Call A Spade A … Shovel

If you have read these outpourings before – thank you for coming back – or if it’s your first time, but you already know me – where have you been? – you will have gathered that I am rather a logophile. Or if you prefer, a lover of words. If, however, this is, by some sad mischance, the first time you have come across this blog, and you don’t know me, permit me to inform you that I am rather a logophile. I have, since early childhood, enjoyed, played with, loved and cherished words. There is no word too long or too short, too good or too bad, or, indeed, too anything else to be used. I love them all dearly.
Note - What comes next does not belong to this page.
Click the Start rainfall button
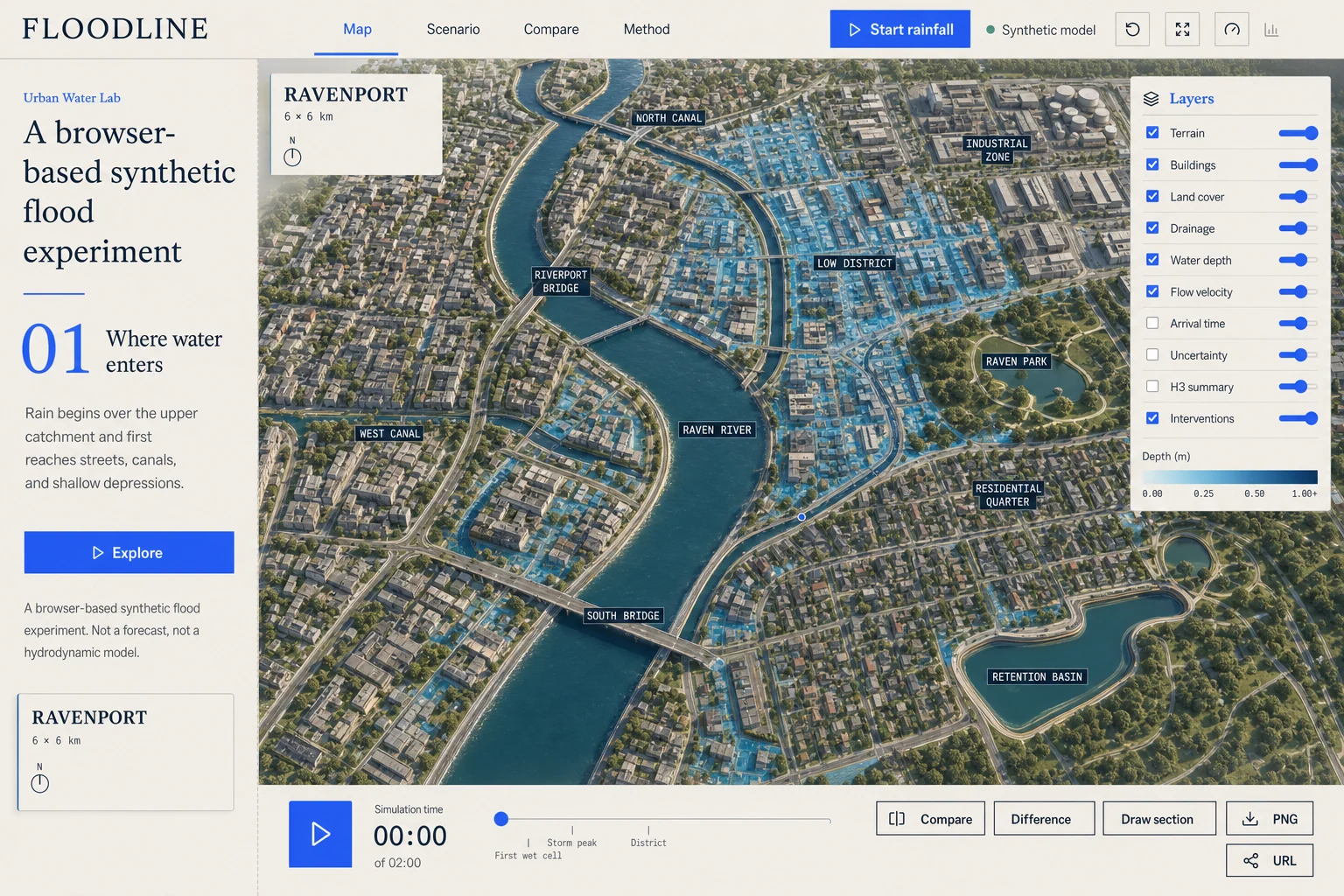Viewport: 1344px width, 896px height. pyautogui.click(x=900, y=29)
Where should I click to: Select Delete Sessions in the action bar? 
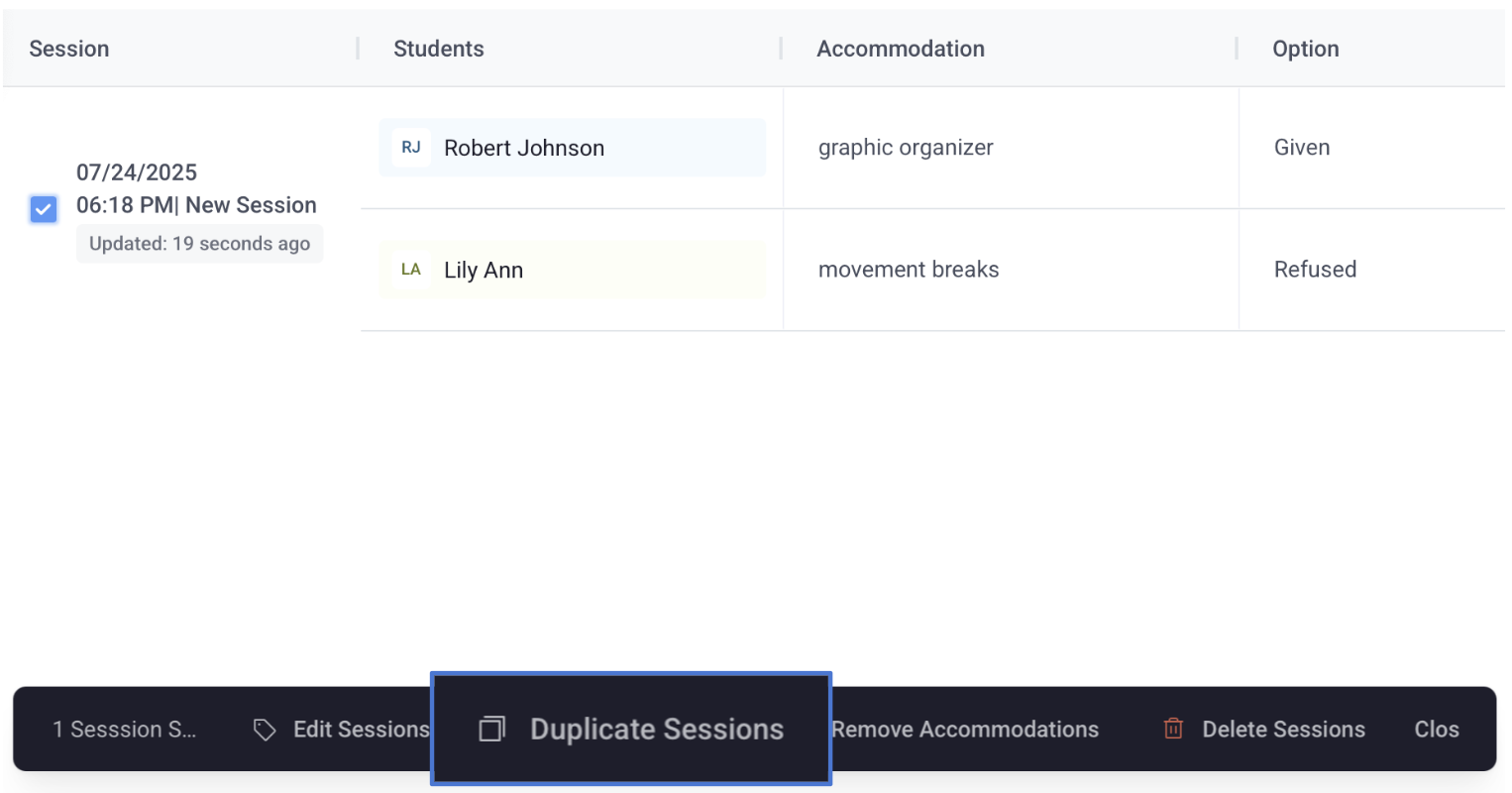1282,730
However, the cruelty to, or the improper deployment of words, can grievously displease me. One of the most egregious of these linguistic sins, beloved by corporate fools and the squeamish, is the euphemism.

Of course there are times when crude terminology should be replaced by something more gentle. It is perfectly reasonable to hold the view that lavatorial or sexual activities, for example, ought, in polite society, to be couched in euphemistic terms. But it is ridiculous to have to handle every other aspect of life with metaphorical kid gloves. Or should that be “metaphorical manual protection garments constructed from the leather of juvenile caprines”?

“Corporate speak” is generally irritating. Products and services are “monitised”, appointments are “diarised”, and, according to some woman who wrote a report for her employers, those on the margins of society have been “minoritised”. God help us! But the endless euphemisms in vogue in the business world do nothing but artificially inflate a person’s job or position. They create corporate delusions.

Not that long ago, companies had “personnel” departments. Now those departments are called “Human Resources”, thus “commoditising” people. Not kind. “Bin Men” are now “Waste Collection Operatives”. Cashiers in supermarkets are now in possession of some ridiculous job title such as “Customer Service Operative”, or “Personal Financial Depletion Executive”. The man who polishes the shoes of American senators has been declared to be a government functionary, and been furnished with the magnificently over the top job title of “Chief Footwear Maintenance Engineer”. It’s certainly less prosaic than his former job title of “Shoe Shine Boy”, even though one suspects that the pay is similar. There are a whole host of other operatives, executives, engineers, managers, supervisors and consultants. Aren’t these things horrible? I could give you more disgusting examples, but I don’t want to be responsible for damaging you in any way.

The other area of life filled with irritating euphemisms is, well, actually the opposite, death. This is, of course, nothing new. Such things occur in both testaments of the Bible. Man “goeth to his long home”, according to the author of Ecclesiastes, and the writers of the Gospels tell us that Jesus “yielded” or “gave up the Ghost”. There are so many of them. Of course, dear reader, if you wish to be reminded of a fine collection of examples, you could do worse than find Monty Python’s “Dead Parrot” sketch.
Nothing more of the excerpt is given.